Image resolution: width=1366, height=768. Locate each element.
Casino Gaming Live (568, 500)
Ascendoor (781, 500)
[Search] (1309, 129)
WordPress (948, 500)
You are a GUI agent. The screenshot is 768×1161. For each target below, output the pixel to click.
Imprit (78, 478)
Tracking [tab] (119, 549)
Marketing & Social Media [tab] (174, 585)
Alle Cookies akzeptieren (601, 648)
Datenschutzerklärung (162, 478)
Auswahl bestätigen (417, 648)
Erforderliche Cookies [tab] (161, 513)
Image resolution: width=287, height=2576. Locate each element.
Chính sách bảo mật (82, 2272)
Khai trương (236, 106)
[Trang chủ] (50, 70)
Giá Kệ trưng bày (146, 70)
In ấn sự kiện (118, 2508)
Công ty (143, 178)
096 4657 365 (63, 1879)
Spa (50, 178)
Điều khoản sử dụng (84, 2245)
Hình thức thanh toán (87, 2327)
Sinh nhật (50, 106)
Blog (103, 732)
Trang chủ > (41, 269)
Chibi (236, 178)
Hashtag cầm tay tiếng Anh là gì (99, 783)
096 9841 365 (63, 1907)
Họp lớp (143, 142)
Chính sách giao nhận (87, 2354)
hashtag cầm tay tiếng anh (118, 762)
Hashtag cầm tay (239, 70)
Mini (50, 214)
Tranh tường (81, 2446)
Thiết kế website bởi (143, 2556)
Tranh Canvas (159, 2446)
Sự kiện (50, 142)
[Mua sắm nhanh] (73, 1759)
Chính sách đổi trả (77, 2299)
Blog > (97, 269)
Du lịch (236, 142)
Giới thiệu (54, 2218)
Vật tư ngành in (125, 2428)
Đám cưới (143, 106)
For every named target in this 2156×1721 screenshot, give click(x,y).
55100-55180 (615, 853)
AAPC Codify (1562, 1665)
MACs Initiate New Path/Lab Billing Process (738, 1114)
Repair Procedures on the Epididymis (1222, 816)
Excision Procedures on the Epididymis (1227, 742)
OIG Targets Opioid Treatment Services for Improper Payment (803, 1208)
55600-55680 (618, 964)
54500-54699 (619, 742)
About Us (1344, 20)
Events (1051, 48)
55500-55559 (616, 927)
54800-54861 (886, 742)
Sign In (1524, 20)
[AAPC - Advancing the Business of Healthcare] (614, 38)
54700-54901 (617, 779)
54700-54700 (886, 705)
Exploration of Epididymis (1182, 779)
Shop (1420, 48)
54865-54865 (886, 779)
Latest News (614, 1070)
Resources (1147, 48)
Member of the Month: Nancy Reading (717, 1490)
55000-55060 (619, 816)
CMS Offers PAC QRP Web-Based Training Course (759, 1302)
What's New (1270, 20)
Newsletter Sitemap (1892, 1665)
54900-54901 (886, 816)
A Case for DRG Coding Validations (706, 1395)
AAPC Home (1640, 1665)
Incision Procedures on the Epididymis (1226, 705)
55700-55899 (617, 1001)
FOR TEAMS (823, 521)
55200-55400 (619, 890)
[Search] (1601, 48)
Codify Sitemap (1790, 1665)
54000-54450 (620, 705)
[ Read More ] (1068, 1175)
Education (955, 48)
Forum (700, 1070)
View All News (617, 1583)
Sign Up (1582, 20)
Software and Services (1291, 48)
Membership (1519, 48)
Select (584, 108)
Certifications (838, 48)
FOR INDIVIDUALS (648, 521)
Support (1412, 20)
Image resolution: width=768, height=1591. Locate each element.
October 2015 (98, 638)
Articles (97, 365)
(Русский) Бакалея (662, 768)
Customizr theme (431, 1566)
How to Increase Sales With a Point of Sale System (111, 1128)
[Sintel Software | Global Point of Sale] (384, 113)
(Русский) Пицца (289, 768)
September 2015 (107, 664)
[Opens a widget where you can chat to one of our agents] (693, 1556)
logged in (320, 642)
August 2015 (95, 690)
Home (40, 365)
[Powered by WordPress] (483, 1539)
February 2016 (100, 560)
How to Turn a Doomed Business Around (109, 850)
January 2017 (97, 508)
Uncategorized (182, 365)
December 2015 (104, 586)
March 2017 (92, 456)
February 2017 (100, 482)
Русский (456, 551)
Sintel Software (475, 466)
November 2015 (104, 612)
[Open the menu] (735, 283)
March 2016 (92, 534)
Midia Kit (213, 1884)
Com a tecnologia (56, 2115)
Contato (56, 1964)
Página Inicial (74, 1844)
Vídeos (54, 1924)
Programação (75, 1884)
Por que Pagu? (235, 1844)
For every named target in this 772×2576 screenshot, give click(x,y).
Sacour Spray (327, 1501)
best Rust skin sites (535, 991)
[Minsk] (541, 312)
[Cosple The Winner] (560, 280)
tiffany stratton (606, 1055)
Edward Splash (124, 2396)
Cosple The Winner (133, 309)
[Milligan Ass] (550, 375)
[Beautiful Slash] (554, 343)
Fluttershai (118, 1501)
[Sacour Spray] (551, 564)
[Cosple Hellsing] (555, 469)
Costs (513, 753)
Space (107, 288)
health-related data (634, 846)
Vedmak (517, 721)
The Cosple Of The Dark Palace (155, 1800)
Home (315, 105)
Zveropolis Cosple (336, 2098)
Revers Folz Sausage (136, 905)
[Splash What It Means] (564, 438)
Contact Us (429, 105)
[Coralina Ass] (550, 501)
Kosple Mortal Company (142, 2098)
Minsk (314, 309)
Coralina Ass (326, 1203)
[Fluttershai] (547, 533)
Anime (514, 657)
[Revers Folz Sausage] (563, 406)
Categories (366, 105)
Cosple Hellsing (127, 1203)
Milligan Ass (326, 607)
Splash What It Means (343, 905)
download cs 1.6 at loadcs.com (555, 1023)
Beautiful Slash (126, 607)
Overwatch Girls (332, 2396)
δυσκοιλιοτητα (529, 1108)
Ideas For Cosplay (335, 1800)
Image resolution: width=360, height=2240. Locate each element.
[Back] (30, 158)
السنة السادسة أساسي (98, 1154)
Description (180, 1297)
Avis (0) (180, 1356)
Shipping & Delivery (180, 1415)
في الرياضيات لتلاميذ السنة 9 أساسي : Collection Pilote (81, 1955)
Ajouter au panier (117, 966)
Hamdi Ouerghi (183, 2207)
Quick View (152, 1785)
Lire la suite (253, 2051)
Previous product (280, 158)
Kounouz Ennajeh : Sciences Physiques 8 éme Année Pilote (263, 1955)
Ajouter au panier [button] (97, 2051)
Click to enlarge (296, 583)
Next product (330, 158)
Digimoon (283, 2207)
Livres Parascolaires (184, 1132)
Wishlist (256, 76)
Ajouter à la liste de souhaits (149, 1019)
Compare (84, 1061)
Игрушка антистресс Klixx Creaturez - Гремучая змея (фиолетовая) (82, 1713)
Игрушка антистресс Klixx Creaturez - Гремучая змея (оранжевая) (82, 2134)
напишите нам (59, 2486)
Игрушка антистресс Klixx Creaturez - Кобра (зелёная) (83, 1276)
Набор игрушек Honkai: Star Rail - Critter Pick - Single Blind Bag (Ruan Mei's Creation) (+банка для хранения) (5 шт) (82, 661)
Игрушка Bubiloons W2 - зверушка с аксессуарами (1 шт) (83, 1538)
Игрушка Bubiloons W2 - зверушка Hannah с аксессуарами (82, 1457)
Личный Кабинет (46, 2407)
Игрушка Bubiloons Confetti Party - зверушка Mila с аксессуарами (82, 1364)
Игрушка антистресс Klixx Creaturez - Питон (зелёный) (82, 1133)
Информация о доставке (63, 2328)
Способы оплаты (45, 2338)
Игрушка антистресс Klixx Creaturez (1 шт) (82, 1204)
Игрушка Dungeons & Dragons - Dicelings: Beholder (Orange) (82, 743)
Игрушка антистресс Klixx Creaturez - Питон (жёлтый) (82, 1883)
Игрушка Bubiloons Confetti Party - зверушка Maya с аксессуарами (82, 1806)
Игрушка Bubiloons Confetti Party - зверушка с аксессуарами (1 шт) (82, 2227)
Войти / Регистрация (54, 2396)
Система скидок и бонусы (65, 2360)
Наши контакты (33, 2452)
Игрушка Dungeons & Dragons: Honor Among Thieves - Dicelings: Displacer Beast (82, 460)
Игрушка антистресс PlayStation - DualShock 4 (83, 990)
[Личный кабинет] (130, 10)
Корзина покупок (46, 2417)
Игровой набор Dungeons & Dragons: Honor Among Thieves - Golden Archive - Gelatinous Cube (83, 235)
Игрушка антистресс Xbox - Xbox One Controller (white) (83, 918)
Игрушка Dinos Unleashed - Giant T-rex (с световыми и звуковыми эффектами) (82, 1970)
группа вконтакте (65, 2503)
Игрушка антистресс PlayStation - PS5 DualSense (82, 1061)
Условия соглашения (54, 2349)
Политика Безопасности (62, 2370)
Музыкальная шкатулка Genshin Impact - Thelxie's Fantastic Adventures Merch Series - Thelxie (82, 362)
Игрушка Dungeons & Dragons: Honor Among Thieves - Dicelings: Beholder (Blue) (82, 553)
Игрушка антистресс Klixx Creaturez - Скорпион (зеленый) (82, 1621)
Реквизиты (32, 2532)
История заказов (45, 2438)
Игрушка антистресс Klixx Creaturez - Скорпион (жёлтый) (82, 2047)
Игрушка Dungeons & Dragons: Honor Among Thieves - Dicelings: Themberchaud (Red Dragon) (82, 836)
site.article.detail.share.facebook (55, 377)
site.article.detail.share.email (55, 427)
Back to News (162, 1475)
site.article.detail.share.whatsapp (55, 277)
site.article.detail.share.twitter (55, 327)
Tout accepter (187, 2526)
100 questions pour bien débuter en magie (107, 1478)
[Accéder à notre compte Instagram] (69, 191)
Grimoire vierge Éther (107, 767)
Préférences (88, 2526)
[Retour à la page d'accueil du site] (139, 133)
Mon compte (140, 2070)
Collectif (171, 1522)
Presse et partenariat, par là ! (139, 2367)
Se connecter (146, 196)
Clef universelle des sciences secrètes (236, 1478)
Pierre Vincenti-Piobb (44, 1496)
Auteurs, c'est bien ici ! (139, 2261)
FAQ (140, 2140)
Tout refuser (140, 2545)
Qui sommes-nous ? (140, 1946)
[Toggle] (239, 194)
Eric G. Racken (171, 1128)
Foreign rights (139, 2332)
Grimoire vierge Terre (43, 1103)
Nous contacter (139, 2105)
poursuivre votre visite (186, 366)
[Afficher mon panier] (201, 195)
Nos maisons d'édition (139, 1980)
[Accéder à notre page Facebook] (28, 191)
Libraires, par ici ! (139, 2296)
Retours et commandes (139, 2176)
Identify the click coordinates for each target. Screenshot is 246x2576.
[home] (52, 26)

- _TASK REQUIREMENTS_: Print only what lies in the material above starting at the line with "Sacour Spray (327, 1501)" and ending at the line with "Lire la suite (253, 2051)", every line exactly as given.

- _TASK RESULT_:
Sacour Spray (327, 1501)
best Rust skin sites (535, 991)
[Minsk] (541, 312)
[Cosple The Winner] (560, 280)
tiffany stratton (606, 1055)
Edward Splash (124, 2396)
Cosple The Winner (133, 309)
[Milligan Ass] (550, 375)
[Beautiful Slash] (554, 343)
Fluttershai (118, 1501)
[Sacour Spray] (551, 564)
[Cosple Hellsing] (555, 469)
Costs (513, 753)
Space (107, 288)
health-related data (634, 846)
Vedmak (517, 721)
The Cosple Of The Dark Palace (155, 1800)
Home (315, 105)
Zveropolis Cosple (336, 2098)
Revers Folz Sausage (136, 905)
[Splash What It Means] (564, 438)
Contact Us (429, 105)
[Coralina Ass] (550, 501)
Kosple Mortal Company (142, 2098)
Minsk (314, 309)
Coralina Ass (326, 1203)
[Fluttershai] (547, 533)
Anime (514, 657)
[Revers Folz Sausage] (563, 406)
Categories (366, 105)
Cosple Hellsing (127, 1203)
Milligan Ass (326, 607)
Splash What It Means (343, 905)
download cs 1.6 at loadcs.com (555, 1023)
Beautiful Slash (126, 607)
Overwatch Girls (332, 2396)
δυσκοιλιοτητα (529, 1108)
Ideas For Cosplay (335, 1800)
Image resolution: width=360, height=2240. Locate each element.
[Back] (30, 158)
السنة السادسة أساسي (98, 1154)
Description (180, 1297)
Avis (0) (180, 1356)
Shipping & Delivery (180, 1415)
في الرياضيات لتلاميذ السنة 9 أساسي : Collection Pilote (81, 1955)
Ajouter au panier (117, 966)
Hamdi Ouerghi (183, 2207)
Quick View (152, 1785)
Lire la suite (253, 2051)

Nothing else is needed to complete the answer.